Wow, people seem to be actually reading my blog now. I'd better be careful of what I post, or my blog will turn into the typical rant vent. I used to have a blog in highschool, but it turned into a gigantic complaining centre, so I ended up deleting it. I want to keep this one though, I wish I could see my old blogs and comments from when I was younger. Even if it was ranting, it's good to be able to reflect. So I'm going to make an effort not to complain anymore.
Oh speaking of not complaining, guess what? I'm going to a Buddhist retreat in January with Thay (pronounced Thai). He's a Zen Buddhist monk up in Northern Ontario, and he has a really nice meditation hall. The last time I came back from there I felt like a kid again, like I could do anything. It was amazing! It just gives you total peace up there, and it makes you realize what's truly important in life.

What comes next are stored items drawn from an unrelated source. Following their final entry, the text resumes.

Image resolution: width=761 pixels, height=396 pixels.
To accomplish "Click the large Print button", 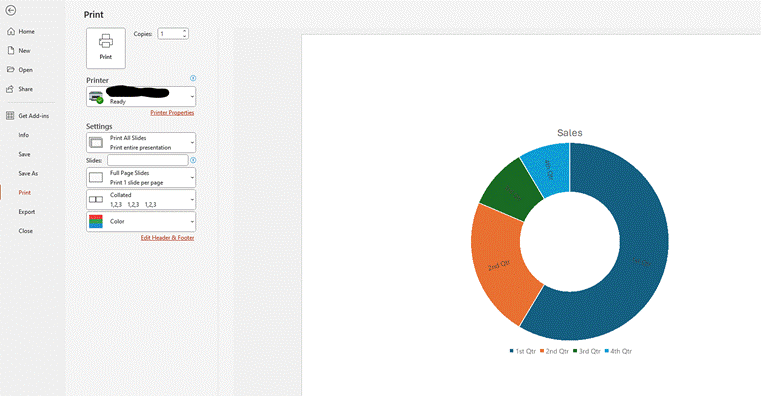I will click(x=106, y=48).
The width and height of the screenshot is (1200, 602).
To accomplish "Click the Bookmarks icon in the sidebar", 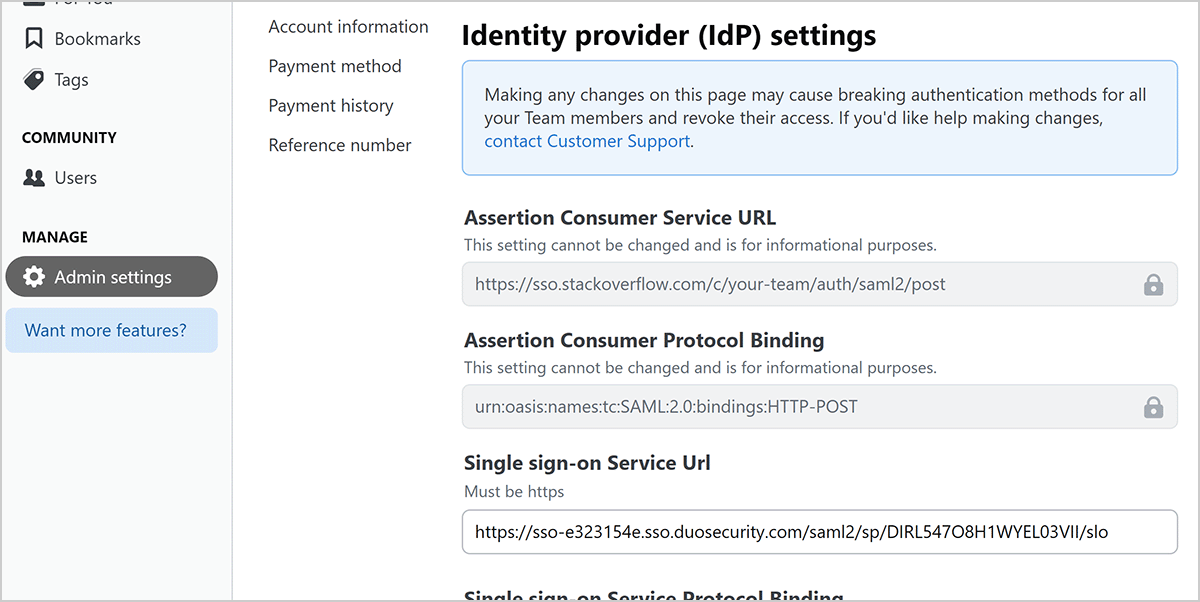I will 34,39.
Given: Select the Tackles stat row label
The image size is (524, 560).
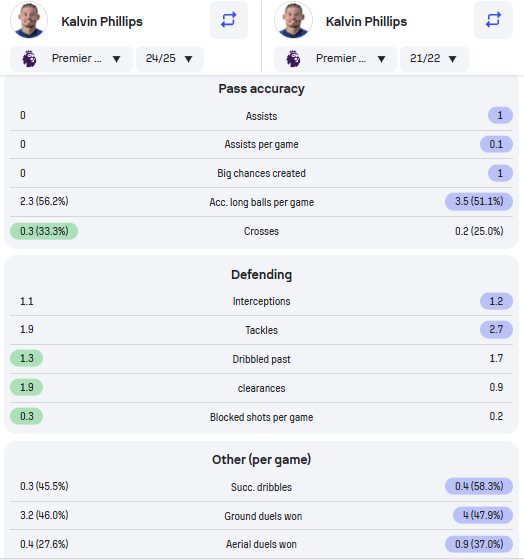Looking at the screenshot, I should (x=261, y=330).
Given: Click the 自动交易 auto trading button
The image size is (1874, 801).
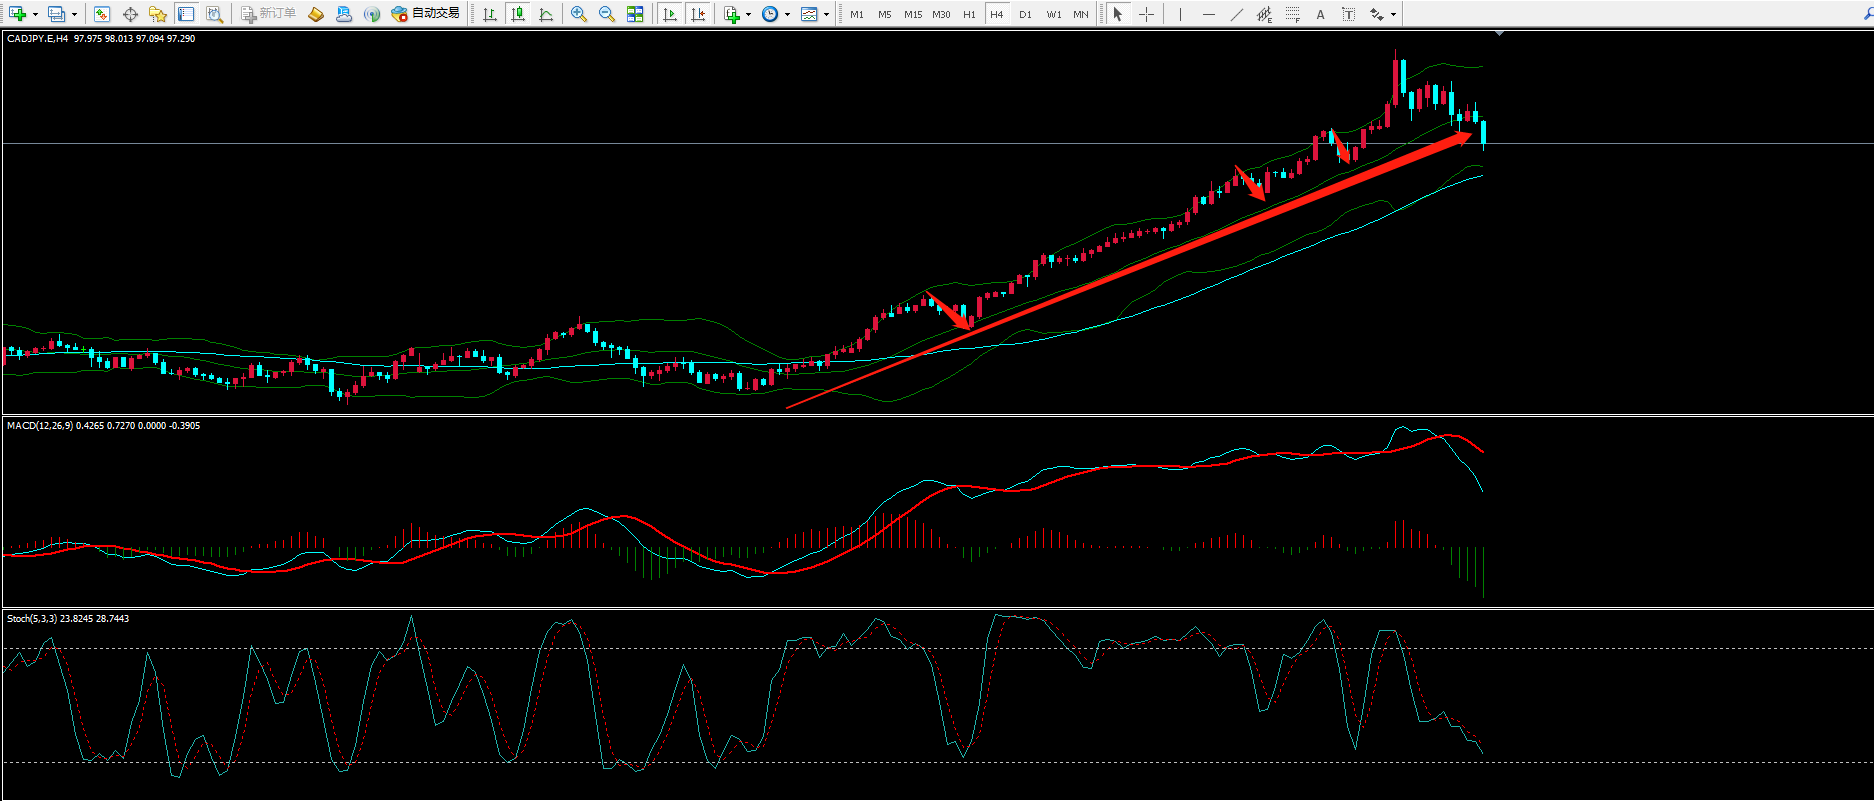Looking at the screenshot, I should coord(426,14).
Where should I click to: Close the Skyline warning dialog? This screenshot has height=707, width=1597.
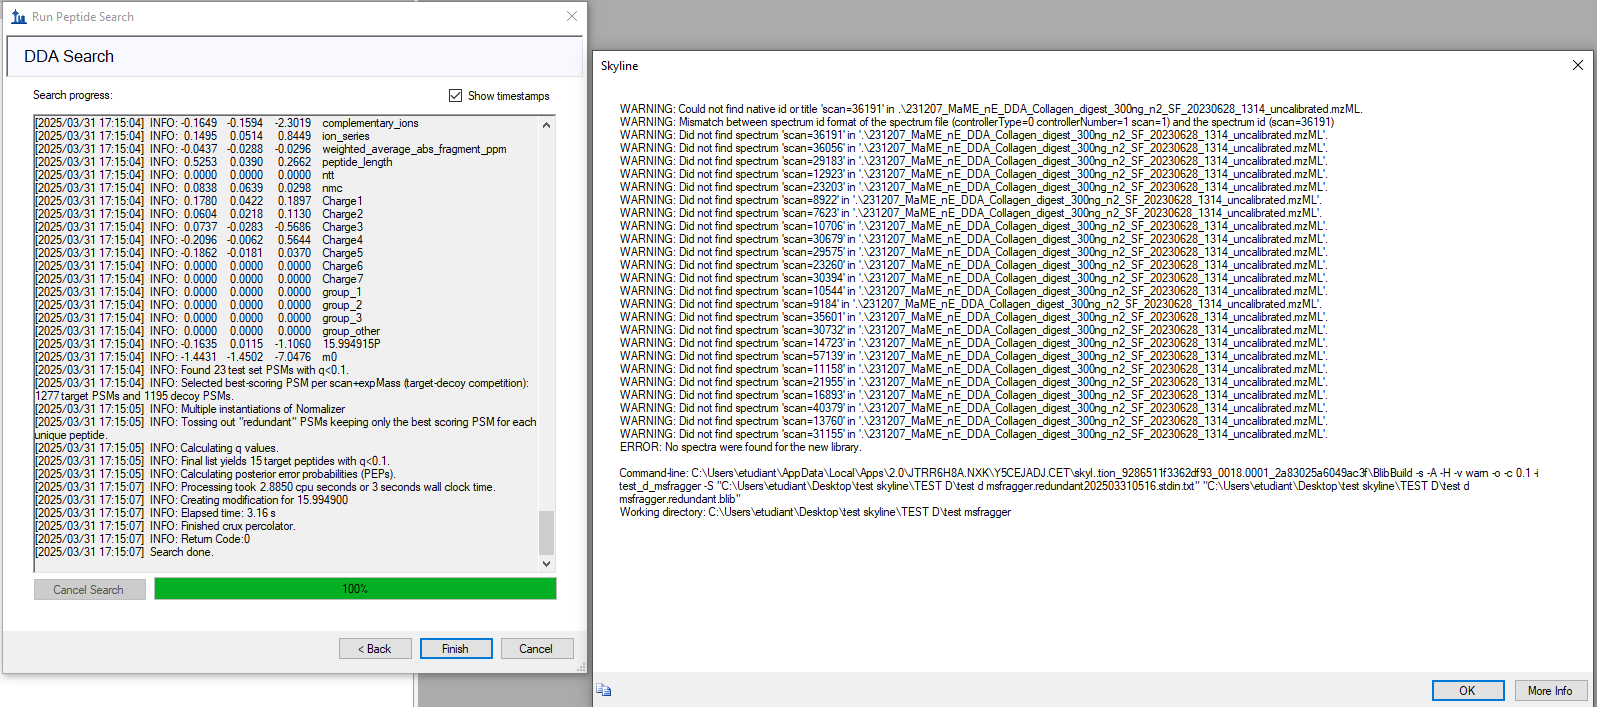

I want to start volunteering at a soup kitchen soon too, accept I am still pretty weak at cooking. Perhaps it's a chance to become better at it though, and help the less fortunate. Man, I think about what I complained about and I realize how silly I am. I might as well be complaining about Cambridge. On another note . . .
Read the rest of this entry ... (57 words left)
2005/12/21
I seriously cannot wait until I get back to school. I know this sounds crazy, but I think I need to go back. I am working on my aversion to academia (la la la lawschool, my marks are only at 80). Oh I had to use emoticons there to show you how mad I get when people complain about their marks and can't get into some presigious Cambridge university. Be greatful for what you have. I know this isn't very compassionate of me, but I suggest you go on a missionary to Africa and then you'll realize that minimum wage is actually a lot of money. Anyway, I'm actually looking forward to going back to school because it will force me to work on my compassion towards people at university, and it will force me to grow.
2005/12/20
Ah, well, my time of peace is coming to an end. There are still many things to look forward to, like my family Christmas party, Christmas itself, and New Year's, but otherwise, in a few weeks I shall have to go back to school full-time. It seems like ages ago I was at Fanshawe, like years, and life has changed so much since then. For so many years I was so competitive, trying to make money, trying to get into competitive programs, and at last, I've been at peace for the last few months. That time is soon coming to an end. Not that I mind university, it's a good experience, and I'm very greatful, but it is also a source of my unhappiness sometimes, more so than living at home or not being able to drive a car. I'm hoping this new double major will help, and I'll soon be in a less snobby faculty, doing work I enjoy more.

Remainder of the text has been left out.